Just over three years ago I found myself on an uncomfortably rough Aeroflot flght from Moscow to Ulaanbaatar. Looking out an all too small window, I could see the vast Mongolian steppe becoming lit by the first light of dawn. I was on board with about ten university students who had given up their summers to go to Mongolia, travel around the country working in rural communities, schools, churches, and amongst the nomadic families that still find their lively hood in their herds of animals.
The memories of those months in Mongolia are still very vivid in my mind, but they all seem to dim from one memory that I will never forget.
I was in the north, staying in the small town of Baruunburen. It’s a town with a population a little over 1,000. The town itself would be forgettable except for the fact that it lies directly off the road from Erdenet to the capital, guaranteeing it connection with the rest of Mongolia as all major transportation and communication follows that road. One afternoon, while working my way through the town on a two-week community development analysis, I found myself face to face with a woman who simply said:
“Please help my children stay in school.”

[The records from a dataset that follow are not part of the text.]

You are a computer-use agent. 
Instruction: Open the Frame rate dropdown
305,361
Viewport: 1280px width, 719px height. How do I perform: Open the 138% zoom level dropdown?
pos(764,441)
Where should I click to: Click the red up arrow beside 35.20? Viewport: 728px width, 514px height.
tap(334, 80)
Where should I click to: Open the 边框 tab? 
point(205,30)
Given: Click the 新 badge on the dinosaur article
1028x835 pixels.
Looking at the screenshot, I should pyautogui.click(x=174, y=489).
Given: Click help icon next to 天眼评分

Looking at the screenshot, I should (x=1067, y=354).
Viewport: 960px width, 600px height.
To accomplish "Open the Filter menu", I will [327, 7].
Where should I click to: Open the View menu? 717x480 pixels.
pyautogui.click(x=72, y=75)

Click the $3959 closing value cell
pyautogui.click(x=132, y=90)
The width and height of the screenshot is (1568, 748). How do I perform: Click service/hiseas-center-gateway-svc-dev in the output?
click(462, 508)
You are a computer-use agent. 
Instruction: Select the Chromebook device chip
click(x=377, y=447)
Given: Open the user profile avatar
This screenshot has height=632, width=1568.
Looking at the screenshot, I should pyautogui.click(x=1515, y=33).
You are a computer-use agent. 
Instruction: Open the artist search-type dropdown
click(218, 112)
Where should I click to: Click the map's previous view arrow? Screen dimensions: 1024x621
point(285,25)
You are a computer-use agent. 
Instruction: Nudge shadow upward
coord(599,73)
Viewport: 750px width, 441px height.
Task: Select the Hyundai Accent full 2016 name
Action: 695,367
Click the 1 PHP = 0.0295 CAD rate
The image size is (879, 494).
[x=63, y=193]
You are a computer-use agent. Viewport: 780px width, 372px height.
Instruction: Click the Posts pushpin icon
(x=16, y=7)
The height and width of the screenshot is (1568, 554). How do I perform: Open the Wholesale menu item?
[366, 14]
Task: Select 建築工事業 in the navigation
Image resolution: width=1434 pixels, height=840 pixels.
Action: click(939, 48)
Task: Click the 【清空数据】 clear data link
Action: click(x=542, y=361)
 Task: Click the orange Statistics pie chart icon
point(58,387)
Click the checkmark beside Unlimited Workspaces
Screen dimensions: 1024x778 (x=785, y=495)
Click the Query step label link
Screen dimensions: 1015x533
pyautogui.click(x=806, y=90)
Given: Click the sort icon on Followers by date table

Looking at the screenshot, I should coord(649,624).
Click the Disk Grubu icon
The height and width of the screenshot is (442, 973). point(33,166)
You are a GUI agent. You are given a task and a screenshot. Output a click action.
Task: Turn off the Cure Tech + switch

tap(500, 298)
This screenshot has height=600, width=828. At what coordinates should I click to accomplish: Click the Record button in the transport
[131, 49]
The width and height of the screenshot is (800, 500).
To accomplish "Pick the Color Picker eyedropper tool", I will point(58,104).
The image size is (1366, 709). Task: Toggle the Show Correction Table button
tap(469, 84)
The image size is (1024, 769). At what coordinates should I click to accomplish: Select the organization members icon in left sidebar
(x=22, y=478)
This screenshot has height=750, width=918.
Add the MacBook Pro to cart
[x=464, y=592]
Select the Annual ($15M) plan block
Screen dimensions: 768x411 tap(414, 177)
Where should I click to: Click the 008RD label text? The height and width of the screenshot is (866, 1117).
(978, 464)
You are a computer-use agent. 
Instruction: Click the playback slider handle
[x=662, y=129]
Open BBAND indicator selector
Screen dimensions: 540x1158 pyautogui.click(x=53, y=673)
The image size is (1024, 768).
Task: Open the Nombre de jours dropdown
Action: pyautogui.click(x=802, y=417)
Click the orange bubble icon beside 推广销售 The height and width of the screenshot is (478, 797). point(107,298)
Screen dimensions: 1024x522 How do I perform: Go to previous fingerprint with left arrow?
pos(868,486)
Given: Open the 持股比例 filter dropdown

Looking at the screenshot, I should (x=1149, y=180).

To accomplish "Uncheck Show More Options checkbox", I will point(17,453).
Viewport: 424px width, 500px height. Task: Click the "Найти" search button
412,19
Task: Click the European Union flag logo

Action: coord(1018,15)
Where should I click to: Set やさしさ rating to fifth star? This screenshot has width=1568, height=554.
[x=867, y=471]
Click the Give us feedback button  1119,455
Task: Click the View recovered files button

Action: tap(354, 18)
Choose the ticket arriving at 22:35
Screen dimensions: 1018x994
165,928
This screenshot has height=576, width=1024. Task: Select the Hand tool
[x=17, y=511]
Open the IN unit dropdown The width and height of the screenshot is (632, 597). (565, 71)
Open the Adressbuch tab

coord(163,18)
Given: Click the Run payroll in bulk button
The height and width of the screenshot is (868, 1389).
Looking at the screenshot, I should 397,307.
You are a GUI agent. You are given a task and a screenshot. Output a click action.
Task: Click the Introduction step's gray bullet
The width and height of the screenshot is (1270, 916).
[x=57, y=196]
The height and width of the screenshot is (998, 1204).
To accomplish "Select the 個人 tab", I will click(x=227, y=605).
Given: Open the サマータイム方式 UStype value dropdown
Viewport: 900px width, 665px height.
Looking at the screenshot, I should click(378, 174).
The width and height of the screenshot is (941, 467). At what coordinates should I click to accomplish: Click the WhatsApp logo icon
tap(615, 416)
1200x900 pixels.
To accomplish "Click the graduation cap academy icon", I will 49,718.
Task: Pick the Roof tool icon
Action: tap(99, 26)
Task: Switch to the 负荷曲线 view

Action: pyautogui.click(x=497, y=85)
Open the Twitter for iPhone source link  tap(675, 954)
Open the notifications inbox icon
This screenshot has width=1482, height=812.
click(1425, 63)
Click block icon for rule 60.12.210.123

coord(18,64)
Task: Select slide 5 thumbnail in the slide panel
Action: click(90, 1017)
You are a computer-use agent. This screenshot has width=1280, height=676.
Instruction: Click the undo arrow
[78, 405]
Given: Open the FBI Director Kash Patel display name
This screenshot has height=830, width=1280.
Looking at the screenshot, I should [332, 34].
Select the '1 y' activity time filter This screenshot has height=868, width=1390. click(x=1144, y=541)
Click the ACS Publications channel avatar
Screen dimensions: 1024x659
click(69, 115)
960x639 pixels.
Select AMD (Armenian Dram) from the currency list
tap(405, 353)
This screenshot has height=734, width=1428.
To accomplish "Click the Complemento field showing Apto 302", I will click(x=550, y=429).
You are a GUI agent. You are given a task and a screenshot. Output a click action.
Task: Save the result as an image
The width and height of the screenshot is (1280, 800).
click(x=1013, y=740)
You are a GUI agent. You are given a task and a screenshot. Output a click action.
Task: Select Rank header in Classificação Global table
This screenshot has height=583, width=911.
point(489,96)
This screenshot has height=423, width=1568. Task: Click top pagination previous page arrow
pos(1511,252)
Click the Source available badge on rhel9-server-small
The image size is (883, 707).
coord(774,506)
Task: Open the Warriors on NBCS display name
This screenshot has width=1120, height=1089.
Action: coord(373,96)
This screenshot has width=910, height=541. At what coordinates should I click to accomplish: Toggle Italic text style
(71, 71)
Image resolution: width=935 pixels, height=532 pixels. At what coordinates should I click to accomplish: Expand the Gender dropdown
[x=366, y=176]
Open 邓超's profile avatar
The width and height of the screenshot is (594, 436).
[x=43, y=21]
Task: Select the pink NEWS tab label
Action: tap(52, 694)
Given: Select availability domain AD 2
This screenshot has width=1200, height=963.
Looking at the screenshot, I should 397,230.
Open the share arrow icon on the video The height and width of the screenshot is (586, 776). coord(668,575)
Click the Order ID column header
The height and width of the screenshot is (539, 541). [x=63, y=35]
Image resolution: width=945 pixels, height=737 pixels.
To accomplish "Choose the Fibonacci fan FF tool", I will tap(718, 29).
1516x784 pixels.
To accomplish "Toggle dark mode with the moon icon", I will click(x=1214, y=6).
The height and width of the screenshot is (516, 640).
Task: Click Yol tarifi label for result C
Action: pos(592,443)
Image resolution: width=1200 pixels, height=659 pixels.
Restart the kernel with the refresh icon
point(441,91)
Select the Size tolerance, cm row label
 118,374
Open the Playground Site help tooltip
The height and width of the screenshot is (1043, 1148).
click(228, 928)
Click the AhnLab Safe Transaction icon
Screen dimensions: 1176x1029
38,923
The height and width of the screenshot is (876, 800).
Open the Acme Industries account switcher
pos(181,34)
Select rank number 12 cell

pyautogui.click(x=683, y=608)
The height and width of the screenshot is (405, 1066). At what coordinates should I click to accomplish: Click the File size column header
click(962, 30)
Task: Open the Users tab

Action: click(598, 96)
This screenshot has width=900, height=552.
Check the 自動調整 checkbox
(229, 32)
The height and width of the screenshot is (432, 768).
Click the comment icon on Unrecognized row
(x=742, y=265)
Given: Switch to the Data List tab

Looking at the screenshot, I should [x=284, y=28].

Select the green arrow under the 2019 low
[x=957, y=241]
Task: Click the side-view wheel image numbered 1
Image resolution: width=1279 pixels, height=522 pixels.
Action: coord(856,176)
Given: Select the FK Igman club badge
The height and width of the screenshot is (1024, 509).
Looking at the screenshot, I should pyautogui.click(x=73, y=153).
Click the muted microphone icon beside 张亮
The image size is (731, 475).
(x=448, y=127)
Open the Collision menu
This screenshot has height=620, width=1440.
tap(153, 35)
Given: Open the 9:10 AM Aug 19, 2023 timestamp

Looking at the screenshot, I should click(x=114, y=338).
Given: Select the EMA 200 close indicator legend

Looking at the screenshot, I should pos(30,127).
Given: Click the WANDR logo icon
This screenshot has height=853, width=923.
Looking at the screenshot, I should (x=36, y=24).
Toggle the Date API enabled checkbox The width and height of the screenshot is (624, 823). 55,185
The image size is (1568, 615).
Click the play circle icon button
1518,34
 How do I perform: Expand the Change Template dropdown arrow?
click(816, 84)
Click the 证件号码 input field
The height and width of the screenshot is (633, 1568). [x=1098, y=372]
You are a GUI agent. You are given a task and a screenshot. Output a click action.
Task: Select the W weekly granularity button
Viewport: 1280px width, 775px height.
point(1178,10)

A bit taken aback, I questioned her to discover more what she was looking for. Up until that moment I had enjoyed Mongolia, one could even say I loved the country for its wide-open, wild beauty, but it hadn’t yet captured me. Something in my heart broke as this soft-spoken woman explained that she had until school started in the fall to come up with the money for her children’s schoolbooks due to cuts in school funding. She said if she was unable come up with the money, her children would have to drop out of school. My naive ideas of an easy solution were quickly shattered as she ended by saying the $20 it cost per child was equivalent to a one month salary.
That conversation changed the course of my life. I suddenly found myself motivated by one single goal; bring quality education back to Mongolia.
I knew that the situation was complicated, but I felt that the time it would take for government funding to come back to schools would be much too long for the futures of the children who were currently struggling to stay in school. $20 seemed a good place to start, so I started asking everyone I could to donate $20 to our cause. Four months later we had sponsored the education of 525 children. A year later, 3,490 more children from 9 different schools were receiving a better education.
Three years beyond that conversation on the street in Baruunburen I find myself desperately in love with Mongolia and its people, constantly seeking ways to ensure a bright future for its children. It is not easy not an easy goal, but it is necessary, and one I believe completely possible, to turn this situation around and positively impact Mongolia forever.
I now live in Mongolia with my wife. We spend our days studying Mongolian and supporting schools and communities, working alongside them to find solutions that will improve their capabilities to provide quality education for their children. Three years ago I couldn’t say that I knew much about Mongolia, and yet today I call it my home.
Come walk with us, I’d appreciate your company.